-
Notifications
You must be signed in to change notification settings - Fork 14.3k
Description
Prerequisites
- I am running the latest code. Mention the version if possible as well.
- I carefully followed the README.md.
- I searched using keywords relevant to my issue to make sure that I am creating a new issue that is not already open (or closed).
- I reviewed the Discussions, and have a new and useful enhancement to share.
Feature Description
Currently, checking if the backend aborted is only possible as far as I can tell via:
if (llama_decode(ctx, batch) == 2) {//....This is very hacky, as it means the only way to check the abort status requires an active batch, which if we aborted inference, has possibly been discarded already. The way that abort currently functions as well, means that the backend graph will only ever attempt to abort when decode is called.
My proposal is to decouple the concept of decoding and status checking if possible allowing:
if(llama_check_backend_abort_status(ctx) == 2) { //...This would have to prod backends into checking their compute status and then reporting it, but not in a way tied to the decode and allows us to do this without a real batch.
Motivation
Aborting work is common due to a variety of circumstances in server development.

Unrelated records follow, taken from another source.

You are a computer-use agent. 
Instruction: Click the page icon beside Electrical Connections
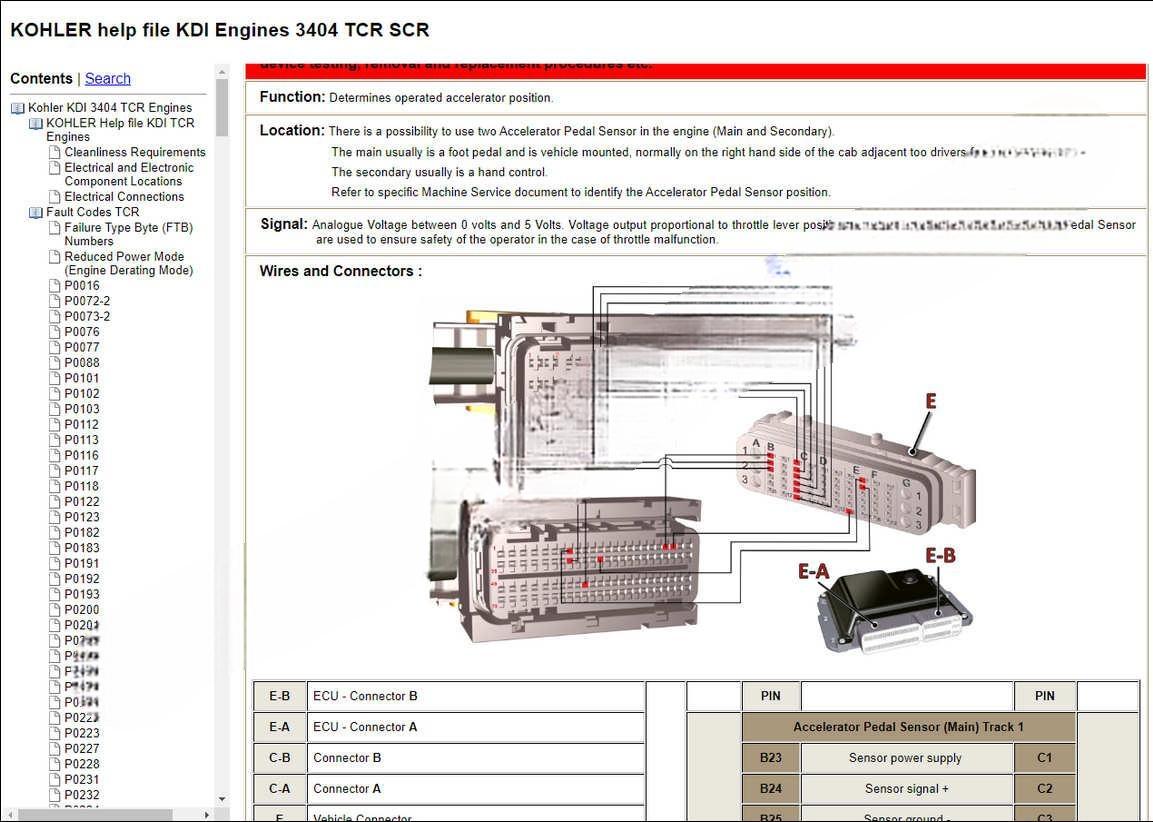tap(55, 197)
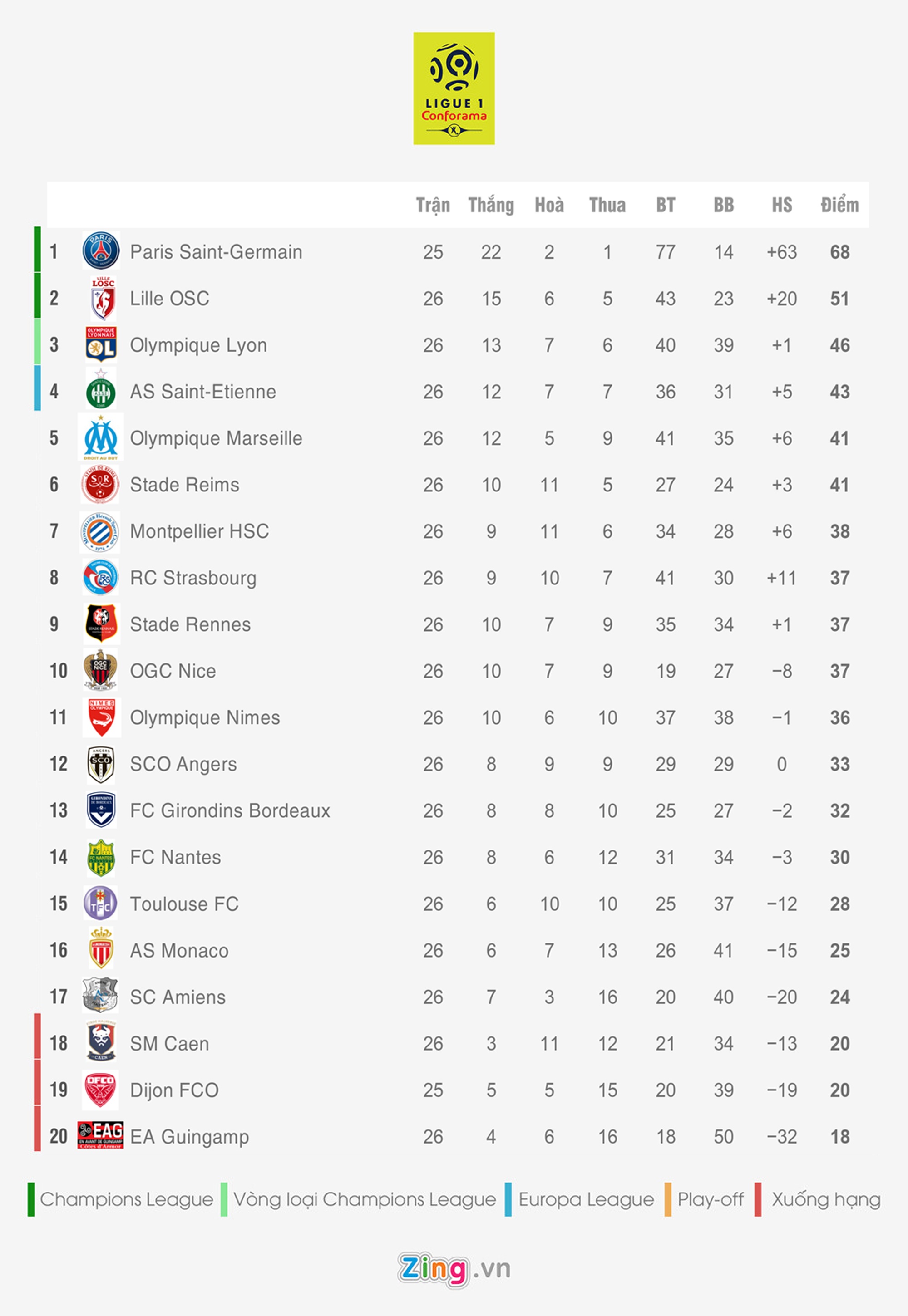Click the Thắng column header
Screen dimensions: 908x1316
coord(491,205)
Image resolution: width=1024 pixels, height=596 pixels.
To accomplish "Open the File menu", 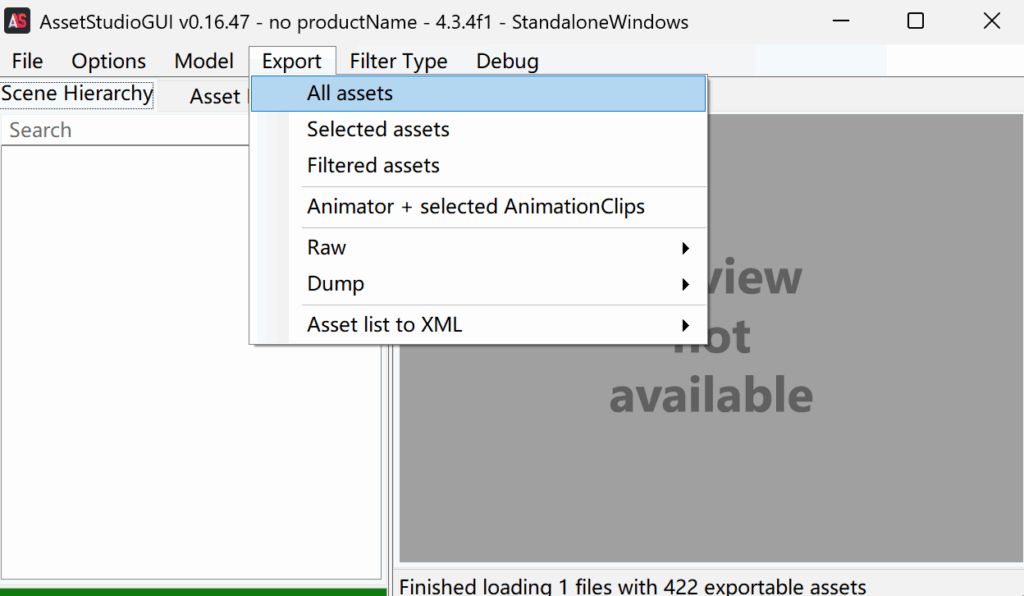I will pos(27,61).
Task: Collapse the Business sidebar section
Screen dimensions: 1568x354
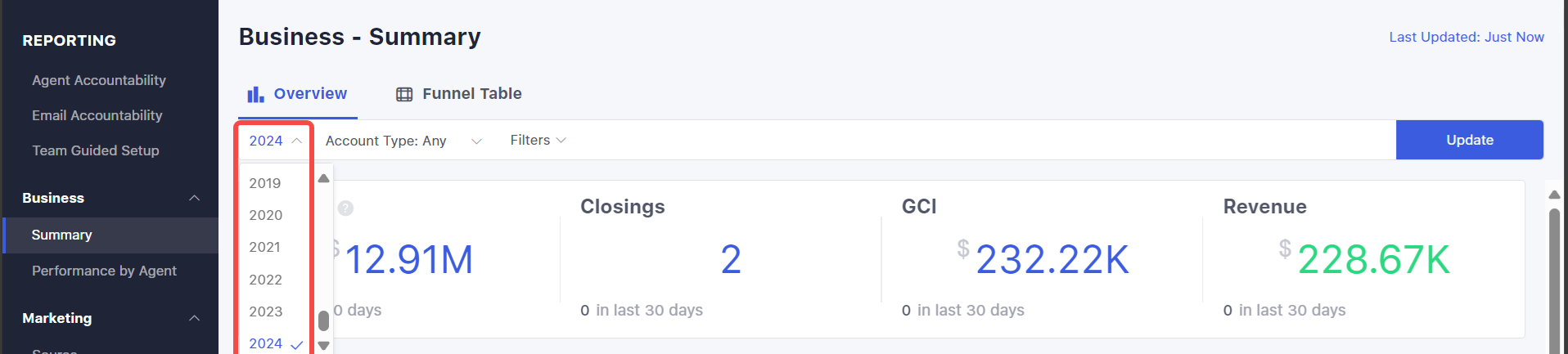Action: click(194, 198)
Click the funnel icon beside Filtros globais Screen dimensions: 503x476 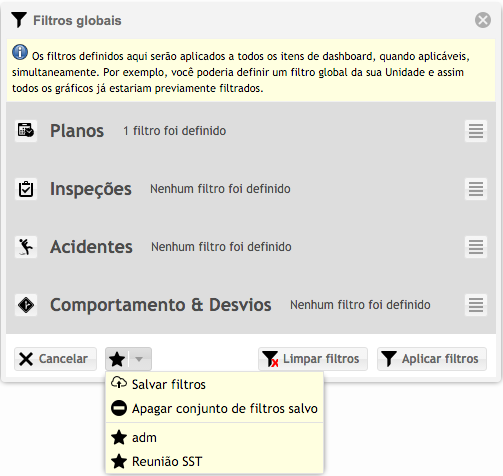coord(19,20)
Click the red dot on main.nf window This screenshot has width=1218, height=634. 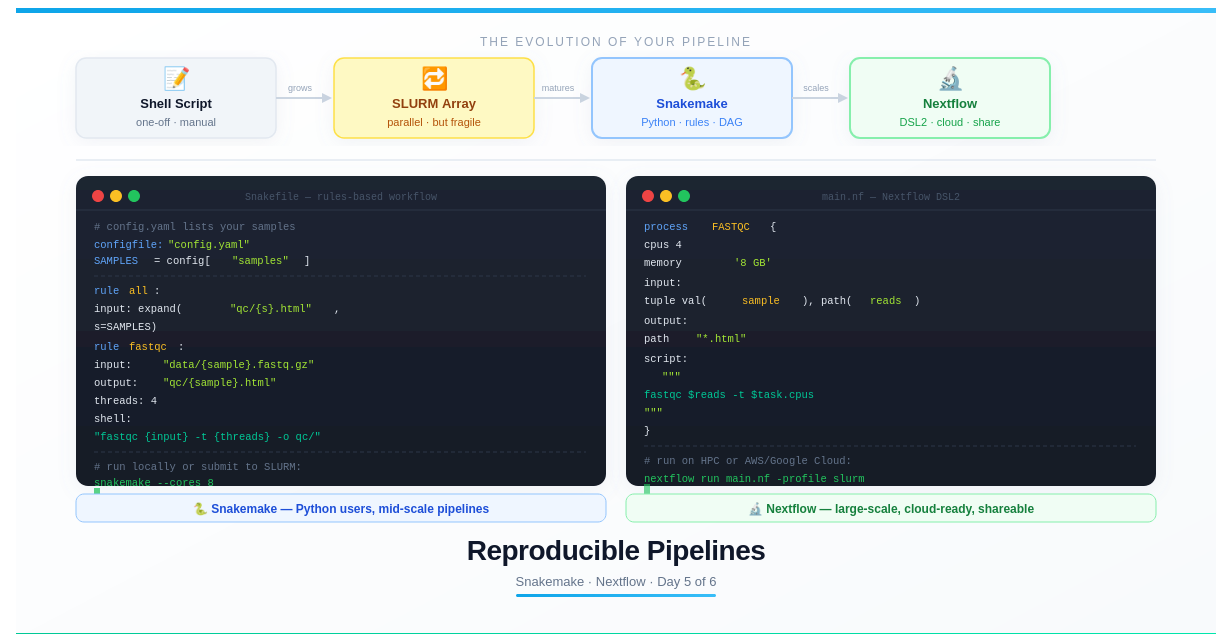point(648,196)
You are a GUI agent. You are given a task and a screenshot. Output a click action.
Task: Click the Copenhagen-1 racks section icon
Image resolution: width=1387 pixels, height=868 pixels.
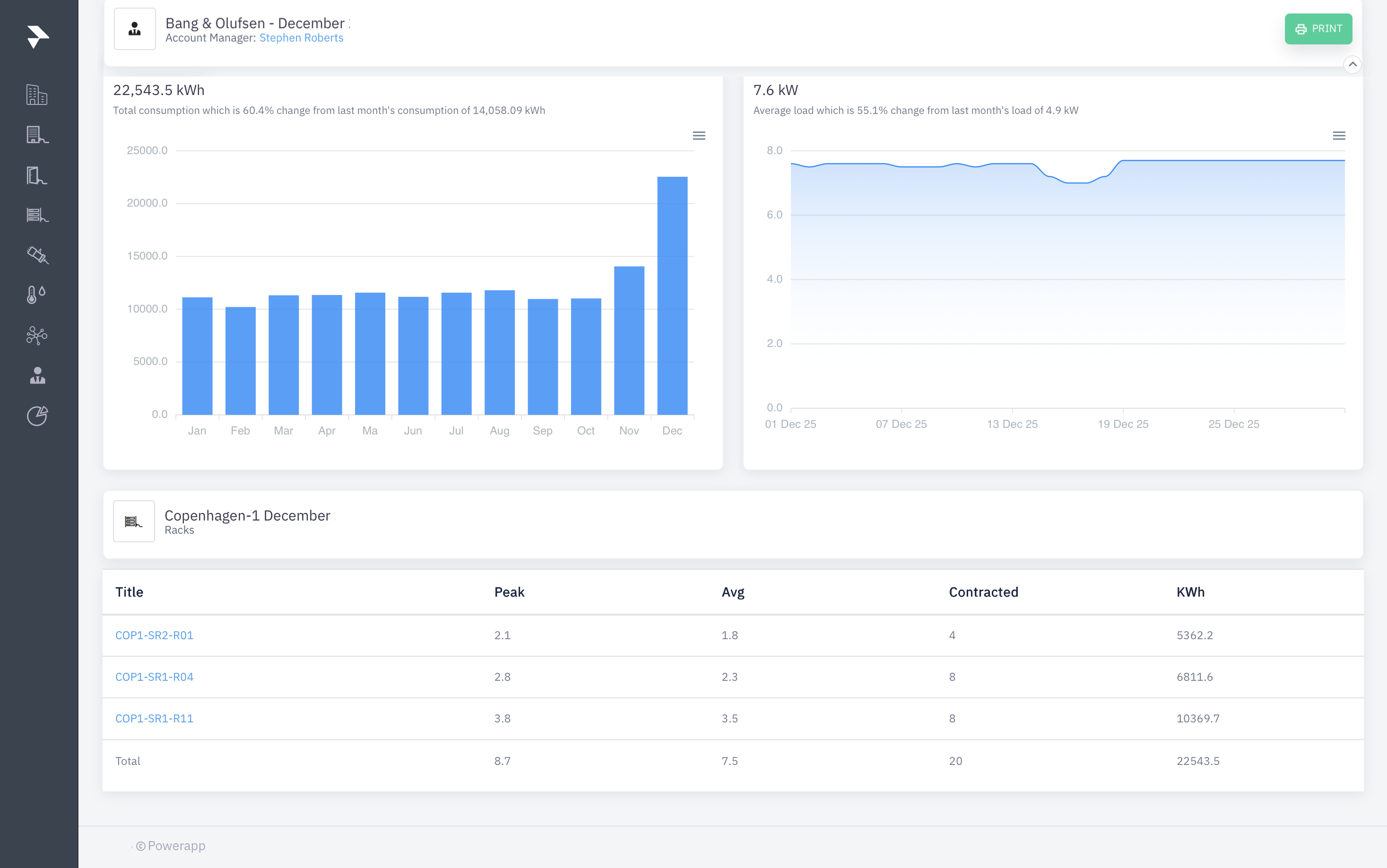pyautogui.click(x=134, y=521)
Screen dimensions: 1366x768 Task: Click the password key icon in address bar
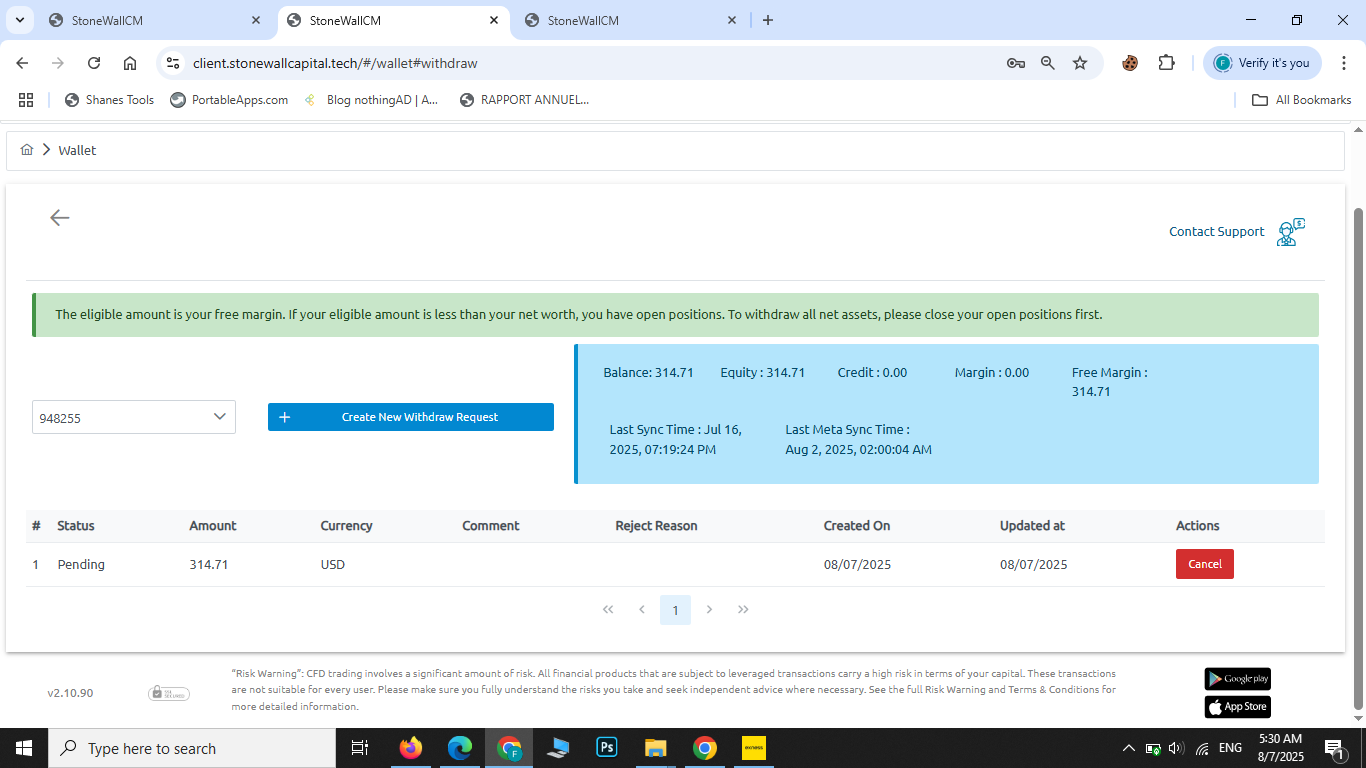[x=1015, y=63]
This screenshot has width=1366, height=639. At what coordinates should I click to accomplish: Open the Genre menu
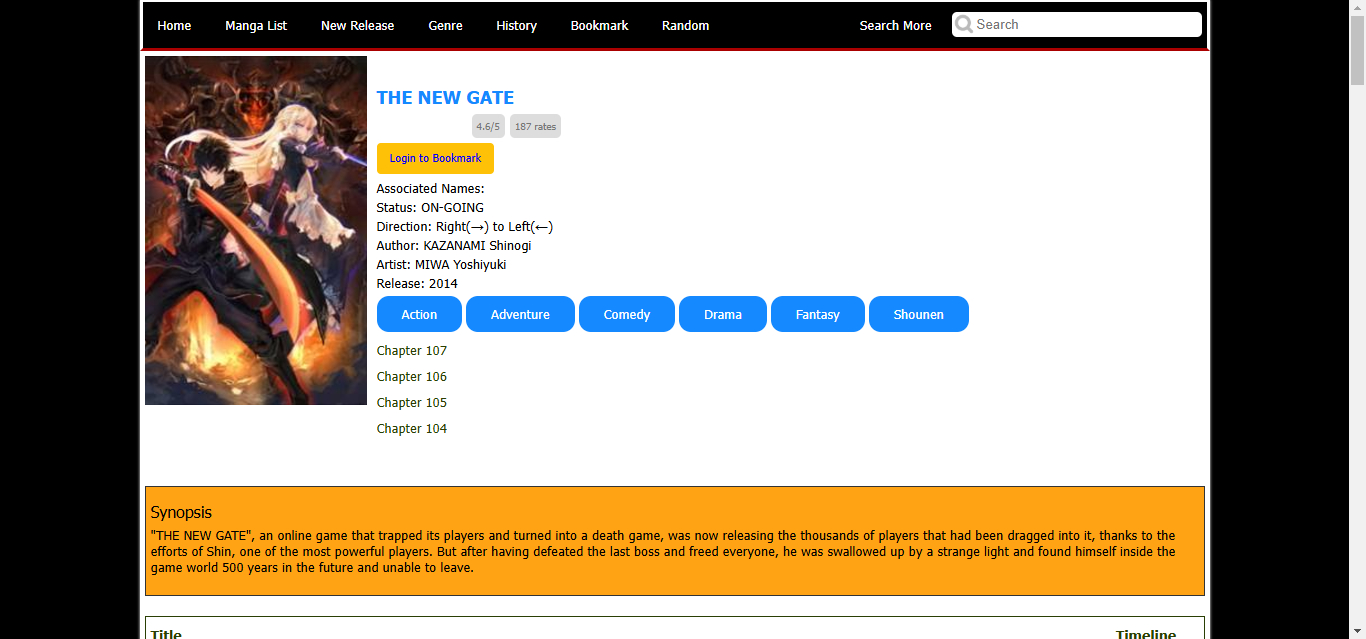pos(445,26)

A server does not want to add work to its processing queue using continuous batching if adjacent work is attempting to abort the decode, which will fail the entire continuous batch decode step. Llama decode as the only possible way of checking the backend status is likely to cause fragility in future developments. Because of the interaction between continuous batching and adding in new work after the abort was signaled, we can run into a batch decode error for new work, this means if we'd like to abort work, we have to trap for the abort signal, and then run fake decodes until it returns status code 2. There's a multitude of potential edge cases that arise as a result of this that become difficult to deal with, as this is a source of potentially deadlocking server threads without clear ways to know if it's possible or allowed to resume.
Possible Implementation
It's necessary to modify the backend interface to include a separate path to prod the status that doesn't actually involve computing anything. A cursory glance means a modification to all backends and an addition to the backend iface. Having a status for no processing or similar would also be very welcome.